> **WORK ORDER**:
Using the listing below, determine the count of lines with the word "agent" and reply only with it.

> **RECORDS TO PROCESS**:
*** Block opens ***

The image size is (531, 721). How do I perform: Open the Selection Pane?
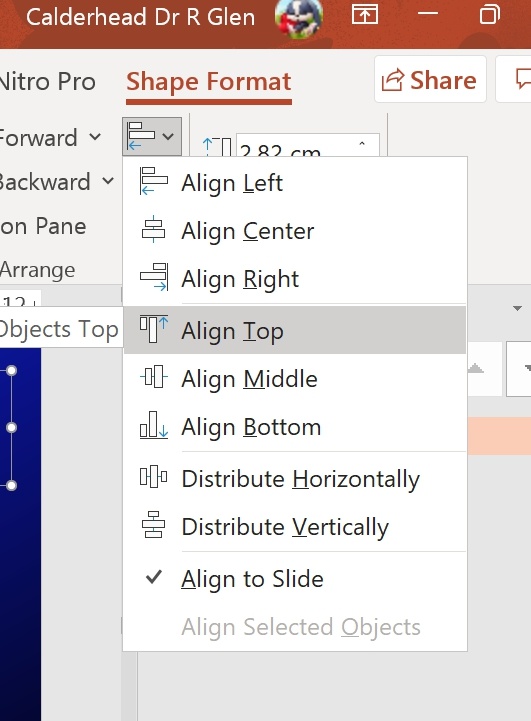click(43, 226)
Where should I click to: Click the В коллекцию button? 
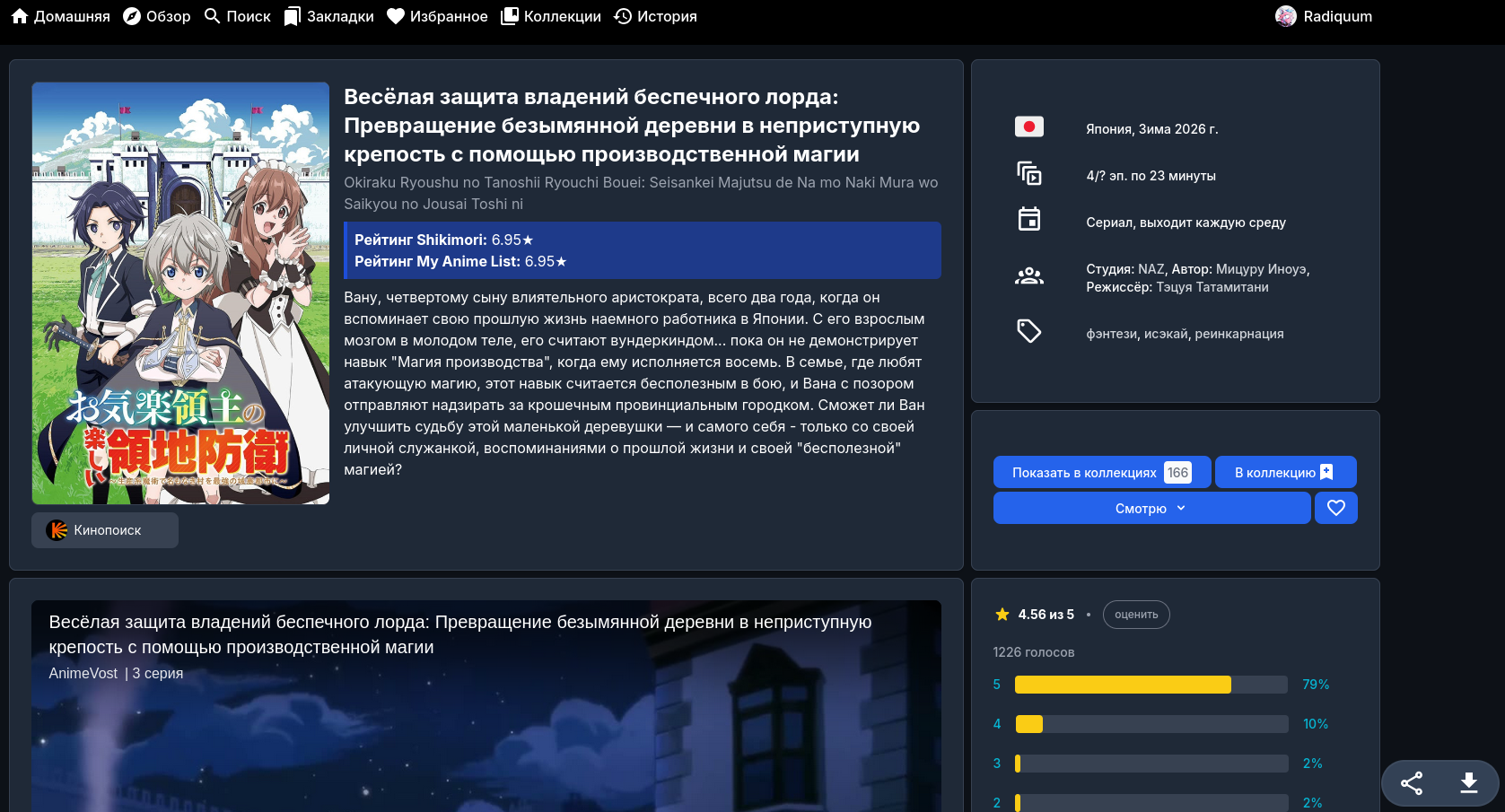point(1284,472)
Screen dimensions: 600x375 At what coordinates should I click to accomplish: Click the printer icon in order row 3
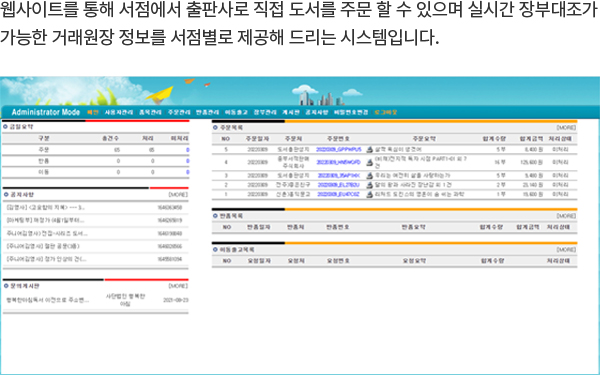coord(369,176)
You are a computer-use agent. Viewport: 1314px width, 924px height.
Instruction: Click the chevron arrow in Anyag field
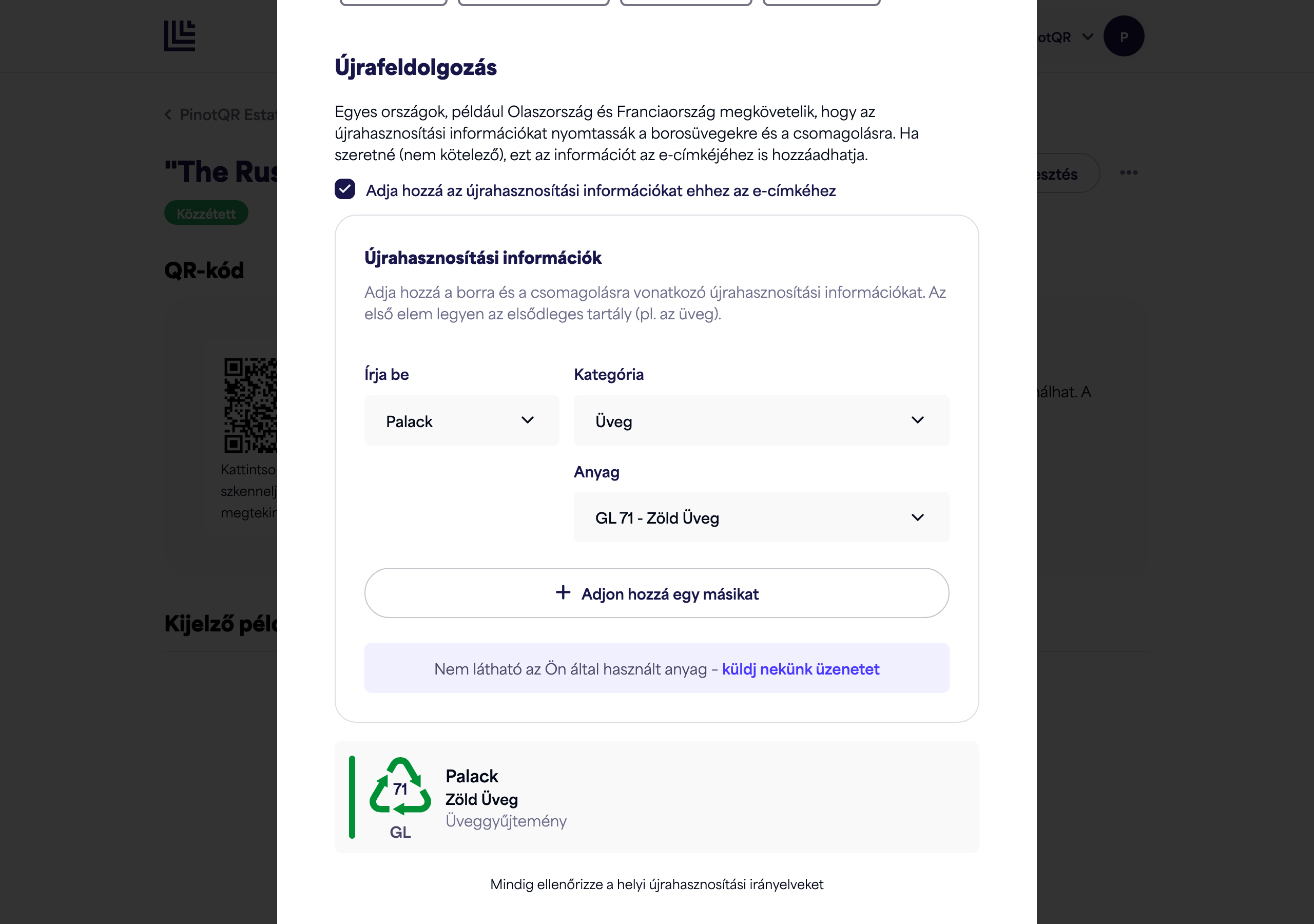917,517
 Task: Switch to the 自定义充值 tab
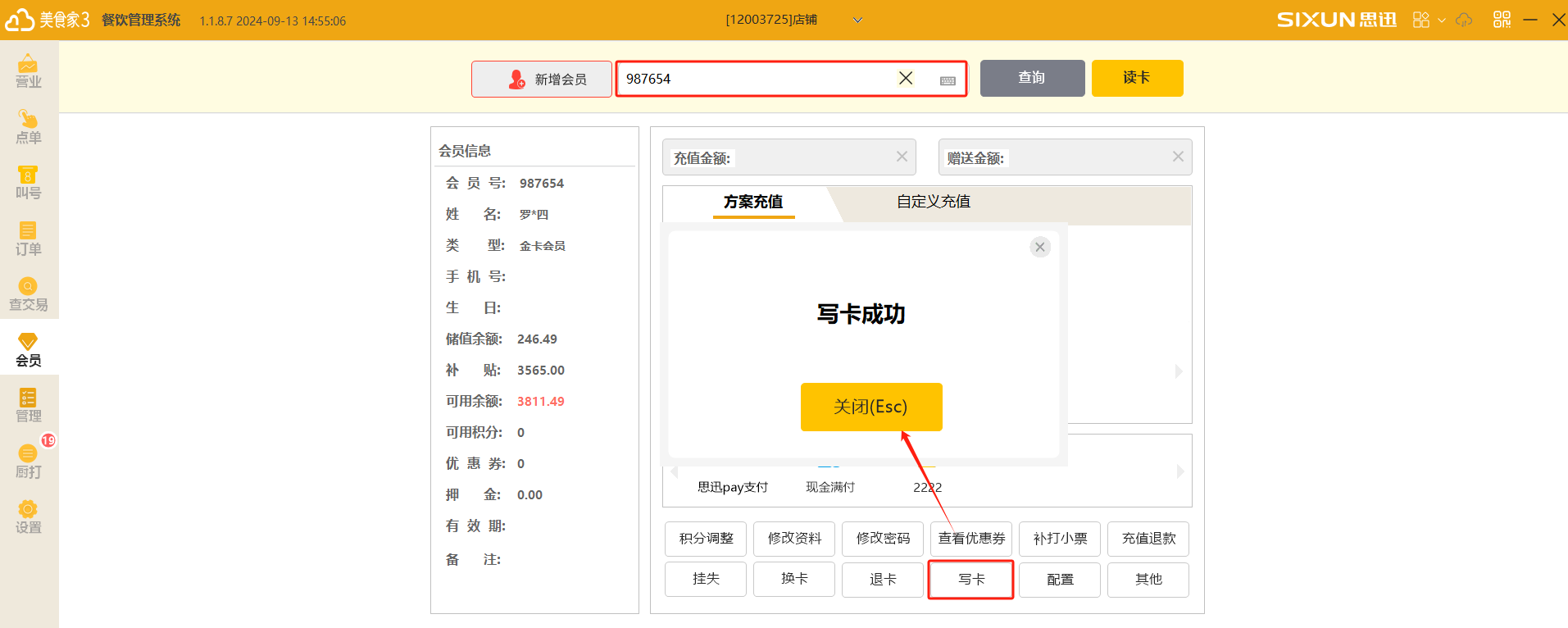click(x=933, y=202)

*** Block closes ***
*** Block opens ***

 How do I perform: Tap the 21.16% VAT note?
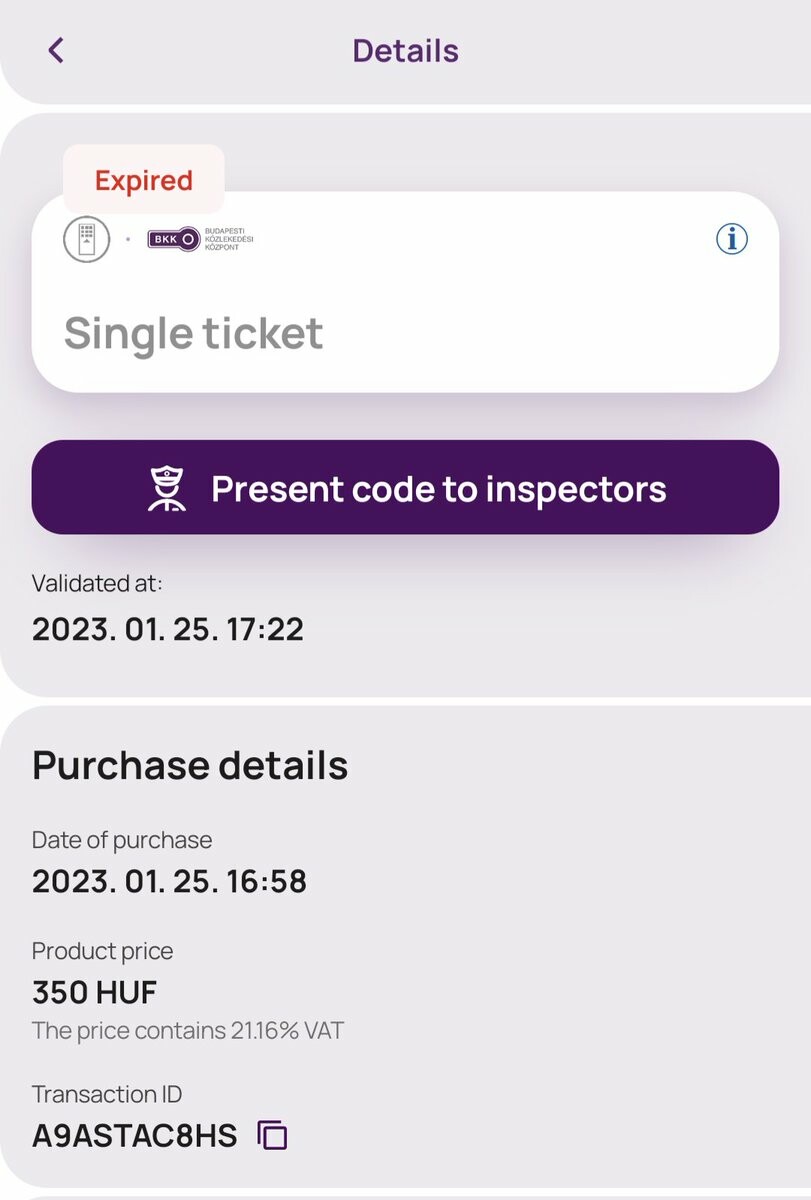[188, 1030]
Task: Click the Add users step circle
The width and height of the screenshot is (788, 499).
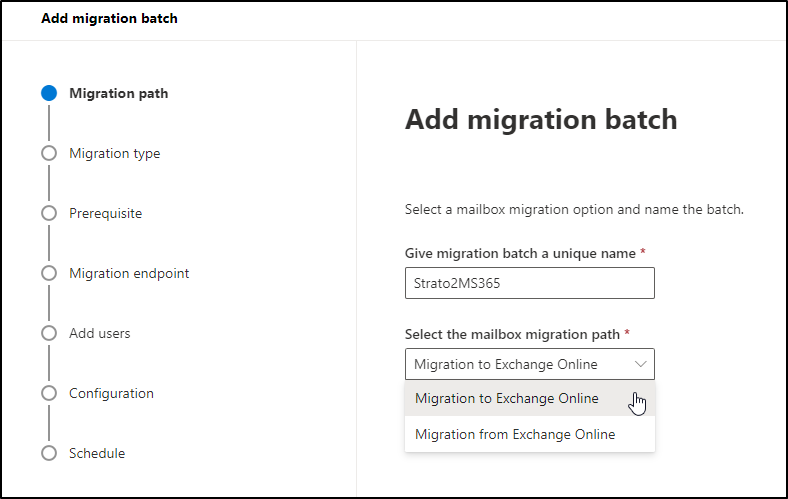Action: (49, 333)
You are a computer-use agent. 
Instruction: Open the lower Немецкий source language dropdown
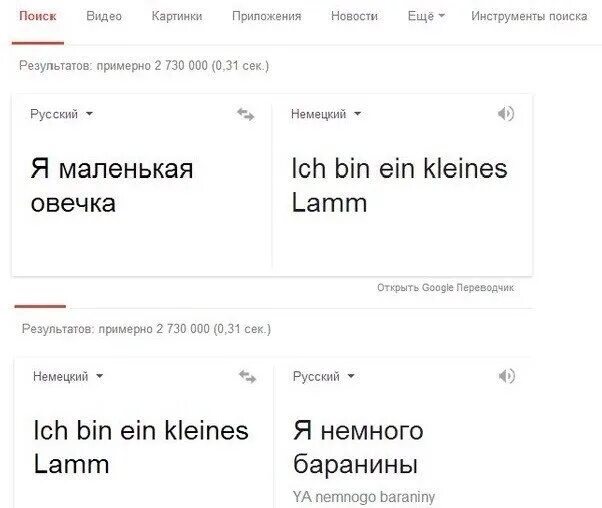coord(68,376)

*** Block closes ***

> **SOLUTION TO THIS PROBLEM**:
2